◆ DOCUMENT SECTION ◆
The Government has announced that it will fund the UK International Consumer Centre (UKICC) for at least another year, meaning UK consumers will continue to have access to a critical service that provides them redress in the event of a purchase being made abroad going wrong.

The UKICC, formerly the UK ECC, was previously funded in part by the EU, but since the UK’s departure from the EU it has been funded solely by the Department for Business, Energy and Industrial Strategy (BEIS) and its future was only assured until the end of last month (March 2022). Now BEIS has confirmed the funding pledge for the next 12 months.

UKICC Service Director, Andy Allen, said: “UKICC is a vital tool in UK consumers’ armoury when they need to resolve disputes with traders based abroad. We play a critical role in the UK consumer protection landscape.

“A particularly important example of this is that it received a record number of enquiries in 48 hours in April 2020 – at the start of the COVID-19 pandemic – from 1,000 UK consumers seeking its expertise and advice in relation to airline flight cancellations.

“The fact that we have received news that the UK Government will continue to fund us at least until the end of March 2023 is fantastic news for all UK consumers. The message from the UK International Consumer Centre as it celebrates the news of its assured future until the end of March 2023 is: ‘We’re still here, we’re still helping and we’re still free’.”

Lord Lindsay, President of CTSI, which hosts the UKICC, said: “The UKICC is unique in that it helps UK consumers when they’ve got problems as a result of purchases outside the UK. Since it was formed in 2007, the centre has handled more than 150,000 cases of problem purchases for UK consumers – that’s a huge number of UK consumers who would be floundering if it wasn’t for the UKICC.

“Even though the UK has left the EU, the UKICC is still consistently dealing with large number of cases from UK consumers in dispute with EU traders. Many people are resuming their travel plans now that the COVID-19 restrictions have been cut and so we expect UK consumers to continue to need the help of the UKICC well into the future.

“With the challenges after Brexit, COVID-19 recovery and new markets being explored, we thank Her Majesty’s Government for recognising that UK consumers need the help of the UKICC. Consumers need to be confident and feel protected in taking the opportunities created by trade with the EU and non-EU consumer markets as they open up and this announcement will help that.”

CTSI Chief Executive, John Herriman, said: “The UKICC is growing its partnerships with consumer organisations all over the world and now has a range of case-sharing arrangements with 10 non-EU countries. It is working hard to grow this part of its work, with discussions going on with other countries including Australia and Bangladesh.

“The UK is striving to capitalise on the huge potential generated by strengthening and growing trade with other countries. As the UK market effectively opens up to more countries and as more and more international trade deals are done, the UKICC wants to bring benefits for UK consumers shopping in those countries by providing advice and support on their problems with traders. We want to ensure that UK consumers are protected wherever they purchase products from and we are very proud of our record of getting successful outcomes for consumers, and this is something the Government recognises.”

[Data records]
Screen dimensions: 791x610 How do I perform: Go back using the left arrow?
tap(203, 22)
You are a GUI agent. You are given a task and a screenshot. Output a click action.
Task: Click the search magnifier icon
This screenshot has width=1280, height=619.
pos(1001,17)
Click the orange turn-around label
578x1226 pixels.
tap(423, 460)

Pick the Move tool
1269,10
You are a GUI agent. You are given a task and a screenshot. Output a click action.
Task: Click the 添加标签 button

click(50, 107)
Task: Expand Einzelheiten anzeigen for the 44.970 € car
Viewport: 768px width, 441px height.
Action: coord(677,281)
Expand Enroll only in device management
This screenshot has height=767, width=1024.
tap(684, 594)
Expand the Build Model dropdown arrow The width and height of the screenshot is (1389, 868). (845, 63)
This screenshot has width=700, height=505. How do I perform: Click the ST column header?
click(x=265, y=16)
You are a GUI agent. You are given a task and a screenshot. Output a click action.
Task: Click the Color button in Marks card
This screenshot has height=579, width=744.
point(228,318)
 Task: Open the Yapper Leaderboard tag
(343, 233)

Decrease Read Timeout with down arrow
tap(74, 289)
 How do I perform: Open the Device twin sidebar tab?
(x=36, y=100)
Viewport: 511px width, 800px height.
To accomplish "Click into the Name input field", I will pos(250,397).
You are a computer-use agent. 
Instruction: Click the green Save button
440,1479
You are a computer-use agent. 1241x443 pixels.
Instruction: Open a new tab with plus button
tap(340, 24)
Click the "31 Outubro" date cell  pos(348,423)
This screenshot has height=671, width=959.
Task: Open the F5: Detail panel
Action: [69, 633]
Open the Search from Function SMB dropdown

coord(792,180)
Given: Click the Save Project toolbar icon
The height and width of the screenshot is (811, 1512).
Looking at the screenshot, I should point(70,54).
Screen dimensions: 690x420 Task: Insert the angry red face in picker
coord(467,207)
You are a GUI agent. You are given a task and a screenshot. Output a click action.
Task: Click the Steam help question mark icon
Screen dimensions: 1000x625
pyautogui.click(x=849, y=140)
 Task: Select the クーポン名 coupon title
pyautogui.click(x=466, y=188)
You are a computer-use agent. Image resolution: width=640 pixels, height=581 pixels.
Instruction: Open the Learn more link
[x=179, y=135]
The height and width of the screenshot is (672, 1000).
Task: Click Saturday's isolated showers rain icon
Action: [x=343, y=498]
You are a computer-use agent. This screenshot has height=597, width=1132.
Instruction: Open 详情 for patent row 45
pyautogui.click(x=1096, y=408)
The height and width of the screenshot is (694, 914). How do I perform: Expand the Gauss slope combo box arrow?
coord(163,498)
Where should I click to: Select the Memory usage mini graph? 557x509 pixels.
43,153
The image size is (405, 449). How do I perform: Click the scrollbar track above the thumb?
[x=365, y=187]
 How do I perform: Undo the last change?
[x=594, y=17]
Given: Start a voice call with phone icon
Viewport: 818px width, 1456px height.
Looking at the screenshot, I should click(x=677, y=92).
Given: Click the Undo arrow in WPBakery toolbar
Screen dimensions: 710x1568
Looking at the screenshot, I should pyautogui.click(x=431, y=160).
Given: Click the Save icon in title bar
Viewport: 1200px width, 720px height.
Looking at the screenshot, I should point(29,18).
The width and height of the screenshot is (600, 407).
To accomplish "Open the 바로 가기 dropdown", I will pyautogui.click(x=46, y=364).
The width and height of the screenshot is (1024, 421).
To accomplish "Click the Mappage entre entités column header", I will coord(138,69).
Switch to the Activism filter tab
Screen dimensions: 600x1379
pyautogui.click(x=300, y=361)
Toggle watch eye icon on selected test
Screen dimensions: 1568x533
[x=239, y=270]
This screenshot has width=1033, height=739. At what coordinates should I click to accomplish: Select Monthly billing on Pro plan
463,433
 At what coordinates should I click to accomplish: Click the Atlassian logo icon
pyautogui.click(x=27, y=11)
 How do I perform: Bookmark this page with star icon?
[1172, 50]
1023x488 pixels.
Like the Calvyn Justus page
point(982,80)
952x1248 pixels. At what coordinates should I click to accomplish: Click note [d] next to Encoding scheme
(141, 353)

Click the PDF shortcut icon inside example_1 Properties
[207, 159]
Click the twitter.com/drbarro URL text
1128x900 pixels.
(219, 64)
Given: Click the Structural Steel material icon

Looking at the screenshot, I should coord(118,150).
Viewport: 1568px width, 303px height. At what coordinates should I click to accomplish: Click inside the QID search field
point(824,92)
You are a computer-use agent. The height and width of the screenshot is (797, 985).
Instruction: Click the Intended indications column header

◆ WORK TO COMPLETE ◆
(1) Condense the paragraph of the UKICC funding announcement that begins "The UKICC, formerly the UK ECC" into a short bulleted list that keeps its main facts.
(2) According to the UKICC funding announcement, how many cases has the centre handled since it was formed in 2007?
The data records come from a different source than the announcement.

◆ ANSWER SECTION ◆
(1)
- The UKICC was formerly called the UK ECC.
- It was previously funded partly by the EU.
- Since the UK left the EU, it has been funded only by the Department for Business, Energy and Industrial Strategy (BEIS).
- Its future was assured only until the end of March 2022.
- BEIS has now confirmed funding for the next 12 months.

(2) More than 150,000 cases of problem purchases for UK consumers.